* [Aim]:
Please convert the data below into a JSON list of strings, with one string for each line and blank lines omitted.

(Entries taken from a collection)
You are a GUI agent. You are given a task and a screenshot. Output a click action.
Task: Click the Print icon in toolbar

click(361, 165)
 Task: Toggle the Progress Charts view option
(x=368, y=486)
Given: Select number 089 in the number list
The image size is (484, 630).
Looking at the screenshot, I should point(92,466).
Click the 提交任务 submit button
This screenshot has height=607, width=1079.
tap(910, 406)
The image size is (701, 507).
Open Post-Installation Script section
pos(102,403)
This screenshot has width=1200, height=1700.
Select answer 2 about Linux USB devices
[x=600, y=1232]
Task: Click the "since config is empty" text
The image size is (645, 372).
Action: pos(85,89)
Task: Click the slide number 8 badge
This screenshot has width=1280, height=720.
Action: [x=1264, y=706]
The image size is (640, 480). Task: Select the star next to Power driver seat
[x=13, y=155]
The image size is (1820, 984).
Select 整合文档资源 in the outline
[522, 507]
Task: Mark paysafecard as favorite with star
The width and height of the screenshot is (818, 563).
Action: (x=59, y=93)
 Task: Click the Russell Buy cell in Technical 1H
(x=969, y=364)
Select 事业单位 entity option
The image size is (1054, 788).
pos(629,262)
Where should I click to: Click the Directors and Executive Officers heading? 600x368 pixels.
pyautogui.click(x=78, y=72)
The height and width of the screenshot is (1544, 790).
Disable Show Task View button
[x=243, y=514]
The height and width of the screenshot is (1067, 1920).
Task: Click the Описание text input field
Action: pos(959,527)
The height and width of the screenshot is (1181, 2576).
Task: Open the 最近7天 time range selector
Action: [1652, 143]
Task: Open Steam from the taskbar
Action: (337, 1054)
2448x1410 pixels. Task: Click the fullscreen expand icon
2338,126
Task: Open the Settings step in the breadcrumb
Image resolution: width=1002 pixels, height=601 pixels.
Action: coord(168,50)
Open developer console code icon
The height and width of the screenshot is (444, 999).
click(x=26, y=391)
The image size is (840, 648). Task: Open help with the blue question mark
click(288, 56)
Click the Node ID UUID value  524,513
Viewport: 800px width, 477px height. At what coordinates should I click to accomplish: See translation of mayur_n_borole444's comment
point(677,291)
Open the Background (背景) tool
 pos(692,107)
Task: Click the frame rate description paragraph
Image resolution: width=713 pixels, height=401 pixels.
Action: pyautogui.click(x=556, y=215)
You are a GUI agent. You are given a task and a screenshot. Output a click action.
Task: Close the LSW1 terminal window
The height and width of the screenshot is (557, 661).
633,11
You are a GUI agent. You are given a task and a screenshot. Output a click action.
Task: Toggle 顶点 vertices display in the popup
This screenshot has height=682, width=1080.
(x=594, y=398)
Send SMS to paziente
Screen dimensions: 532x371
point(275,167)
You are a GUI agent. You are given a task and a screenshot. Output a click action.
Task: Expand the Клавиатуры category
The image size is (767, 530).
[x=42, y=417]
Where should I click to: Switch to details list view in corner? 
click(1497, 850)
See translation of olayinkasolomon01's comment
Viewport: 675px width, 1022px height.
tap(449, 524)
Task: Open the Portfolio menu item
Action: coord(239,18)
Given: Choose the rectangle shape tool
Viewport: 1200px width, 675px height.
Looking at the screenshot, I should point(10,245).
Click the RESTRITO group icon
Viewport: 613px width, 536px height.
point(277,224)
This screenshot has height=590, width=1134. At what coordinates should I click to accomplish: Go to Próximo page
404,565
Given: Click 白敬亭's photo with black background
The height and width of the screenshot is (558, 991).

* [Answer to the task]:
[
  "You are a GUI agent. You are given a task and a screenshot. Output a click action.",
  "Task: Click the Print icon in toolbar",
  "click(361, 165)",
  " Task: Toggle the Progress Charts view option",
  "(x=368, y=486)",
  "Given: Select number 089 in the number list",
  "The image size is (484, 630).",
  "Looking at the screenshot, I should point(92,466).",
  "Click the 提交任务 submit button",
  "This screenshot has height=607, width=1079.",
  "tap(910, 406)",
  "The image size is (701, 507).",
  "Open Post-Installation Script section",
  "pos(102,403)",
  "This screenshot has width=1200, height=1700.",
  "Select answer 2 about Linux USB devices",
  "[x=600, y=1232]",
  "Task: Click the \"since config is empty\" text",
  "The image size is (645, 372).",
  "Action: pos(85,89)",
  "Task: Click the slide number 8 badge",
  "This screenshot has width=1280, height=720.",
  "Action: [x=1264, y=706]",
  "The image size is (640, 480). Task: Select the star next to Power driver seat",
  "[x=13, y=155]",
  "The image size is (1820, 984).",
  "Select 整合文档资源 in the outline",
  "[522, 507]",
  "Task: Mark paysafecard as favorite with star",
  "The width and height of the screenshot is (818, 563).",
  "Action: (x=59, y=93)",
  " Task: Click the Russell Buy cell in Technical 1H",
  "(x=969, y=364)",
  "Select 事业单位 entity option",
  "The image size is (1054, 788).",
  "pos(629,262)",
  "Where should I click to: Click the Directors and Executive Officers heading? 600x368 pixels.",
  "pyautogui.click(x=78, y=72)",
  "The height and width of the screenshot is (1544, 790).",
  "Disable Show Task View button",
  "[x=243, y=514]",
  "The height and width of the screenshot is (1067, 1920).",
  "Task: Click the Описание text input field",
  "Action: pos(959,527)",
  "The height and width of the screenshot is (1181, 2576).",
  "Task: Open the 最近7天 time range selector",
  "Action: [1652, 143]",
  "Task: Open Steam from the taskbar",
  "Action: (337, 1054)",
  "2448x1410 pixels. Task: Click the fullscreen expand icon",
  "2338,126",
  "Task: Open the Settings step in the breadcrumb",
  "Image resolution: width=1002 pixels, height=601 pixels.",
  "Action: coord(168,50)",
  "Open developer console code icon",
  "The height and width of the screenshot is (444, 999).",
  "click(x=26, y=391)",
  "The image size is (840, 648). Task: Open help with the blue question mark",
  "click(288, 56)",
  "Click the Node ID UUID value  524,513",
  "Viewport: 800px width, 477px height. At what coordinates should I click to accomplish: See translation of mayur_n_borole444's comment",
  "point(677,291)",
  "Open the Background (背景) tool",
  " pos(692,107)",
  "Task: Click the frame rate description paragraph",
  "Image resolution: width=713 pixels, height=401 pixels.",
  "Action: pyautogui.click(x=556, y=215)",
  "You are a GUI agent. You are given a task and a screenshot. Output a click action.",
  "Task: Close the LSW1 terminal window",
  "The height and width of the screenshot is (557, 661).",
  "633,11",
  "You are a GUI agent. You are given a task and a screenshot. Output a click action.",
  "Task: Toggle 顶点 vertices display in the popup",
  "This screenshot has height=682, width=1080.",
  "(x=594, y=398)",
  "Send SMS to paziente",
  "Screen dimensions: 532x371",
  "point(275,167)",
  "You are a GUI agent. You are given a task and a screenshot. Output a click action.",
  "Task: Expand the Клавиатуры category",
  "The image size is (767, 530).",
  "[x=42, y=417]",
  "Where should I click to: Switch to details list view in corner? ",
  "click(1497, 850)",
  "See translation of olayinkasolomon01's comment",
  "Viewport: 675px width, 1022px height.",
  "tap(449, 524)",
  "Task: Open the Portfolio menu item",
  "Action: coord(239,18)",
  "Given: Choose the rectangle shape tool",
  "Viewport: 1200px width, 675px height.",
  "Looking at the screenshot, I should point(10,245).",
  "Click the RESTRITO group icon",
  "Viewport: 613px width, 536px height.",
  "point(277,224)",
  "This screenshot has height=590, width=1134. At what coordinates should I click to accomplish: Go to Próximo page",
  "404,565",
  "Given: Click 白敬亭's photo with black background",
  "The height and width of the screenshot is (558, 991)."
]